==== Available records

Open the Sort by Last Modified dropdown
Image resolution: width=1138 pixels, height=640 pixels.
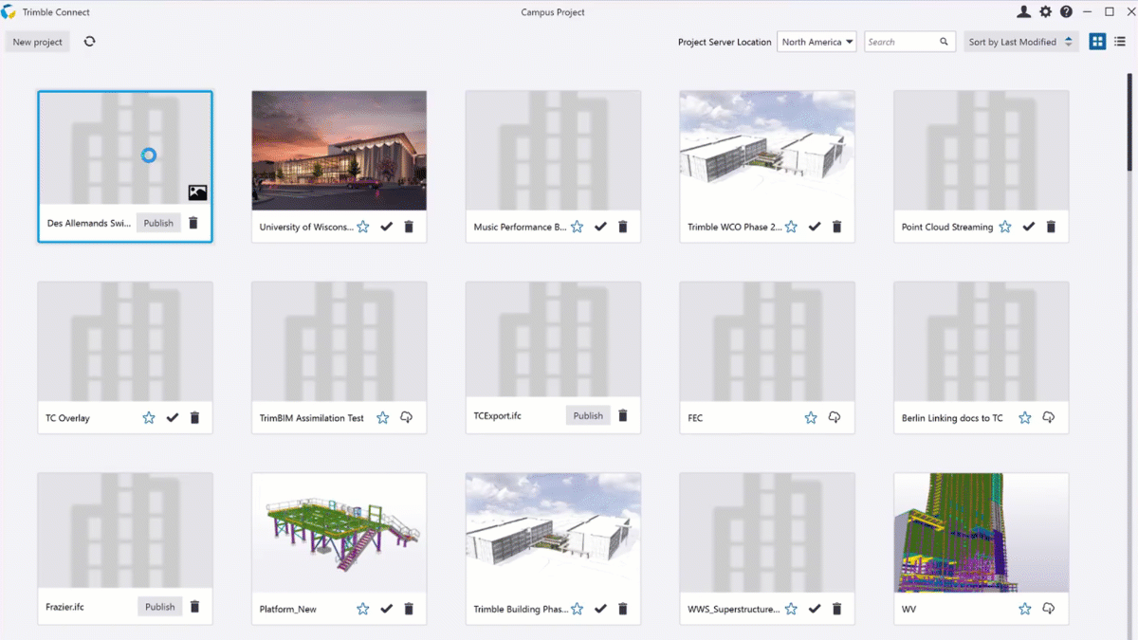pos(1020,42)
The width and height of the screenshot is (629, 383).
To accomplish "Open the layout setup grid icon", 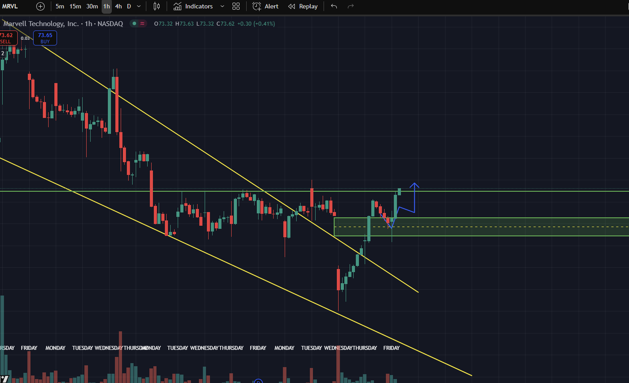I will [236, 6].
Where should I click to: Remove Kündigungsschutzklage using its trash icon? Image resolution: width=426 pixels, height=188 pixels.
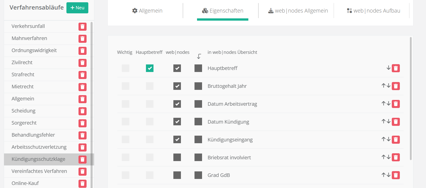click(x=82, y=160)
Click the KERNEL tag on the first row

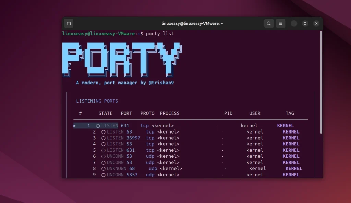pos(286,125)
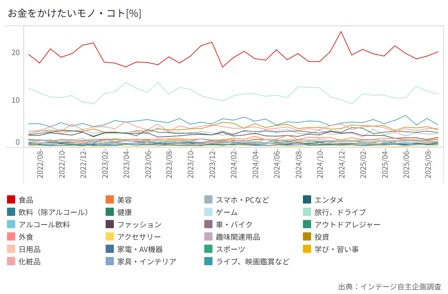
Task: Click the chart title お金をかけたいモノ・コト[%]
Action: (74, 14)
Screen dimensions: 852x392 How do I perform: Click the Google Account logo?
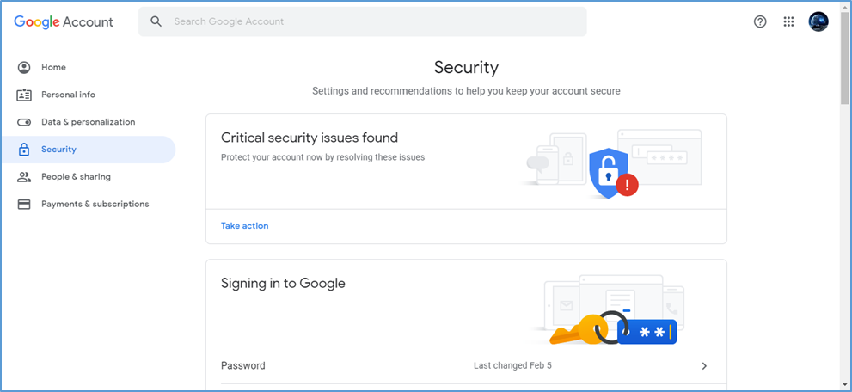(x=64, y=22)
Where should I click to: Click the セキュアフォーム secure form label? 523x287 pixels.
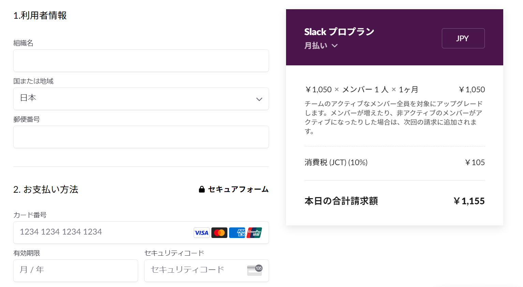238,190
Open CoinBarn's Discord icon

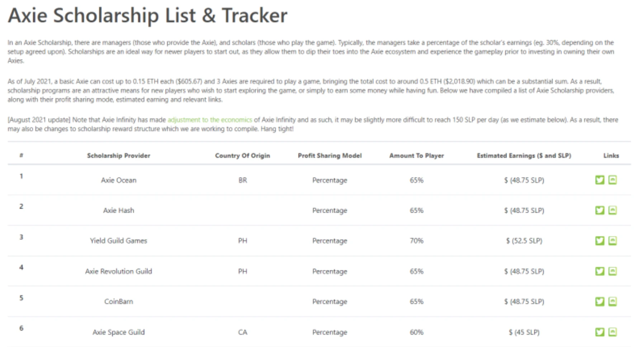click(612, 301)
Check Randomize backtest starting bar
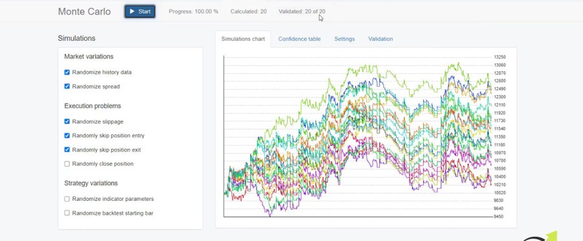 coord(67,213)
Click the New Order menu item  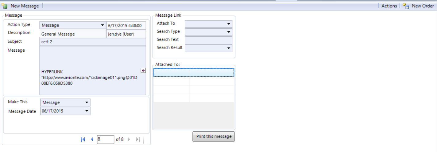(x=423, y=6)
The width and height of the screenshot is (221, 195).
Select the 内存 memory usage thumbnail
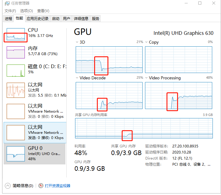pyautogui.click(x=15, y=52)
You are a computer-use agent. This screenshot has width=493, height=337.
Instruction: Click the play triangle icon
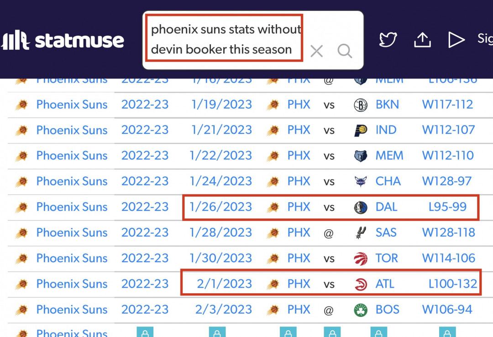[x=456, y=40]
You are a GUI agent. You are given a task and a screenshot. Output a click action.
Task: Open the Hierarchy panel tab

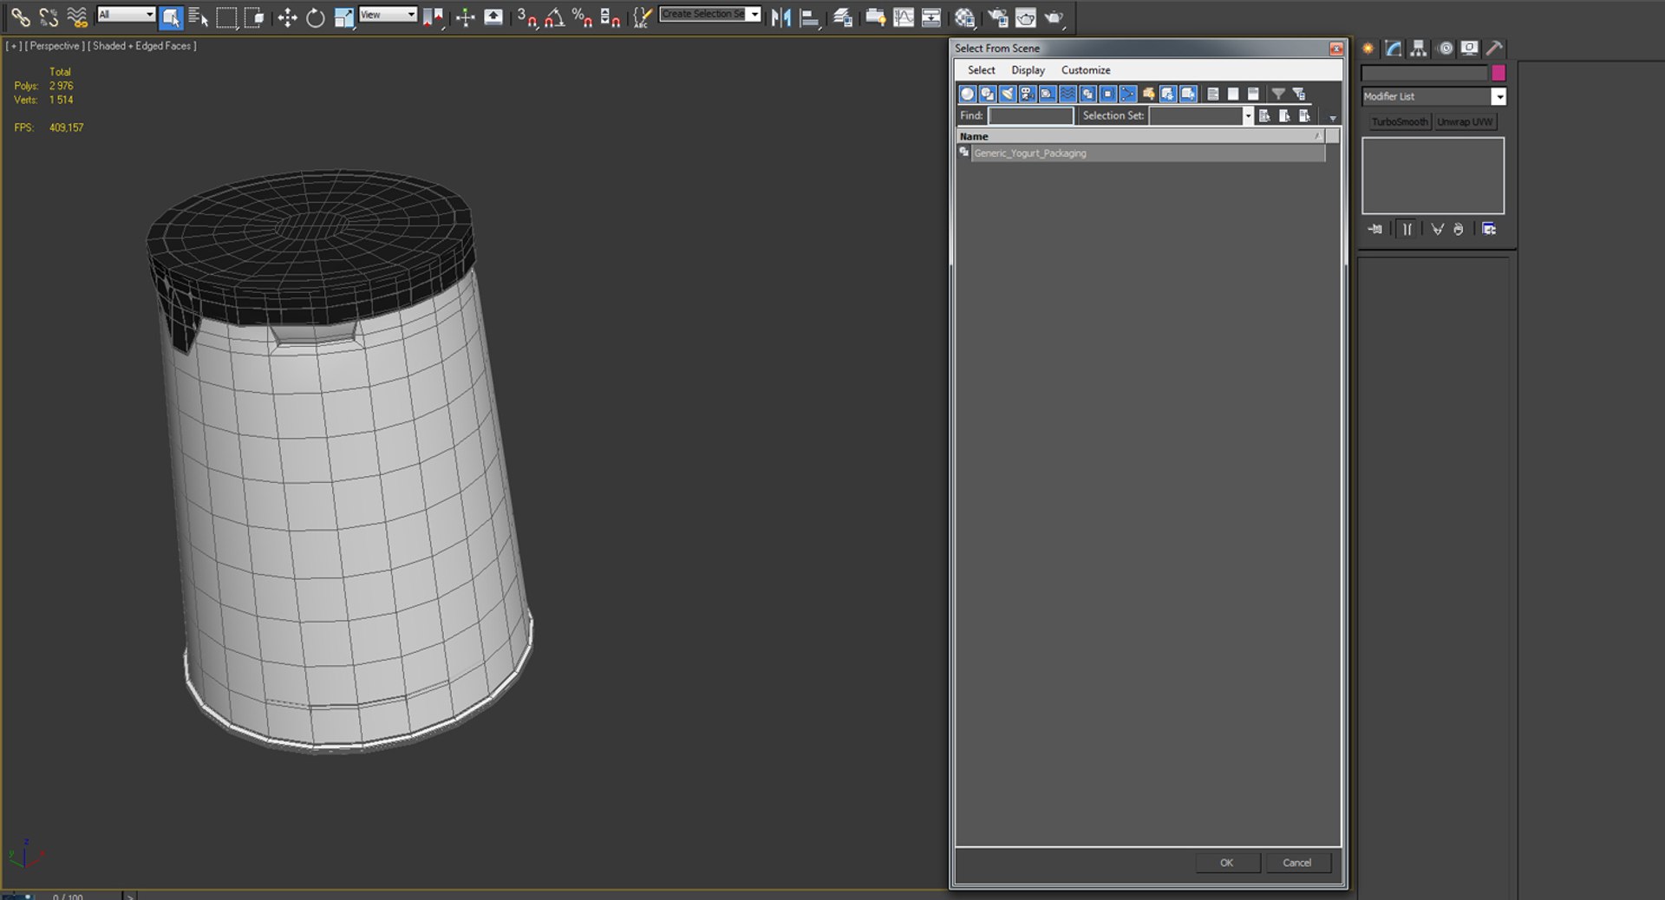click(x=1418, y=49)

========

_Description of the task_:
Retype the line containing "You are a GUI" and each line after it through the last line of the entries above, exactly, with no pictures and nothing else.

_Solution to the exercise_:
You are a GUI agent. You are given a task and a screenshot. Output a click action.
Task: Open the Hierarchy panel tab

click(x=1418, y=49)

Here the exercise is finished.